I am spending some time in Paris this month and visited the Palais de Tokyo yesterday. They had some exhibitions right down my line with artists using fabric and embroidery.
One exhibition featured large fabric installations by artist Ulla von Brandenburg. She was trying to symbolize inside and outside spaces becoming one, using kind of large colorful sheets of fabric and tents; especially the first part really opens and draws one into the rooms. It intrigued you to walk inside these large art installations becoming part of them.

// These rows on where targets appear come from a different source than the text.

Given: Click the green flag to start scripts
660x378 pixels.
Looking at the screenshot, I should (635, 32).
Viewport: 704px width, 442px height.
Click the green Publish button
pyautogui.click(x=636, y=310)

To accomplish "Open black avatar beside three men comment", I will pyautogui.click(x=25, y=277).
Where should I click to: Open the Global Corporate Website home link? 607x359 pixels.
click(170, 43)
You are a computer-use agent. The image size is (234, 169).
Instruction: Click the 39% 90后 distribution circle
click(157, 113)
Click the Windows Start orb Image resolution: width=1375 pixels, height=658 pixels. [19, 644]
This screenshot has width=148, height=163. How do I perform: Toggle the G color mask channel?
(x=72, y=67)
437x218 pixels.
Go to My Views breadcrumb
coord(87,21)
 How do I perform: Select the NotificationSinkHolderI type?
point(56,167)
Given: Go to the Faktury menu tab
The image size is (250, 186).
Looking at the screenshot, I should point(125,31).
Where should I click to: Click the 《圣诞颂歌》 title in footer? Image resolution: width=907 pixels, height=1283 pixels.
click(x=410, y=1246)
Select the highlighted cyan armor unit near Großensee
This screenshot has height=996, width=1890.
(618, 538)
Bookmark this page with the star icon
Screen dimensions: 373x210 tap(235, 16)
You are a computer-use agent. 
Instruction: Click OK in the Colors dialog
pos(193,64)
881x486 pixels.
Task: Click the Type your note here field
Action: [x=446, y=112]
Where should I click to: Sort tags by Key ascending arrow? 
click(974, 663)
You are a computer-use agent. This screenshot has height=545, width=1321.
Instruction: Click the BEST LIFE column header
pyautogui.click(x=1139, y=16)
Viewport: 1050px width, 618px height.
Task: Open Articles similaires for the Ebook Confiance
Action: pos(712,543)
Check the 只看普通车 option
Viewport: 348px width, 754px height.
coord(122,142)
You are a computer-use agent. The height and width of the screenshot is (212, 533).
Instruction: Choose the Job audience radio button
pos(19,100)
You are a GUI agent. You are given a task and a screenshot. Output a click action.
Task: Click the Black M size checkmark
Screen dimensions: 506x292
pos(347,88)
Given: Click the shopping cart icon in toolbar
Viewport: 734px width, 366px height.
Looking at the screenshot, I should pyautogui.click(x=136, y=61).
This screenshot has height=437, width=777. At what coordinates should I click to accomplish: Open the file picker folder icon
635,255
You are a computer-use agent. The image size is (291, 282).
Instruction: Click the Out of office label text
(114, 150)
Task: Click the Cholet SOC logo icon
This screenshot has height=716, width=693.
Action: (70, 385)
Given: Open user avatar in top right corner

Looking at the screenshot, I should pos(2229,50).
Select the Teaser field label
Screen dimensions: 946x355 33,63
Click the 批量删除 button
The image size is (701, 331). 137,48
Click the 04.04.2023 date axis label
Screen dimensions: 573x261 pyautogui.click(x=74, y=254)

The other exhibition entitled “The World is burning” makes you think of the present world we are living in today. Many various artists, most with Middle Eastern or North African backgrounds had contributed to this exhibition, focusing on the dark and light sides of our world in peace or in conflict, and on the environmental damages we submit to the earth - you walk out of this exhibition with a renewed feeling that we all need to do just a little bit better than at present if we want to go in the right direction for our planet and its people.
Several video installations are really informative and interesting (do look up Amal Kenawy & John Akomfrah). Two other artists caught my attention as I really liked their means to express themselves. First, Bady Dalloul who has drawn tiny stories about life in Syria. These drawings were all mounted in matchboxes so you had to look really up close to see these pictures, some gruesome, some kind of everyday life. Amazing which large impression drawing in tiny matchboxes can give.
The second artist, Mounira Al Solh, used one of my favorite mediums, embroidery, to tell her story. She has collected stories of personal experiences from people of the crises in Syria and the Middle East. While interviewing them she also made a drawing of them and some of these drawings she has then following been embroidering and framing in colourful fabric. Somehow they get more powerful when added to fabric rather than on a simple piece of note paper.
“The World is burning” is a really interesting and powerful exhibition, which I can recommend you to visit, either in Paris or where ever it might go after this city.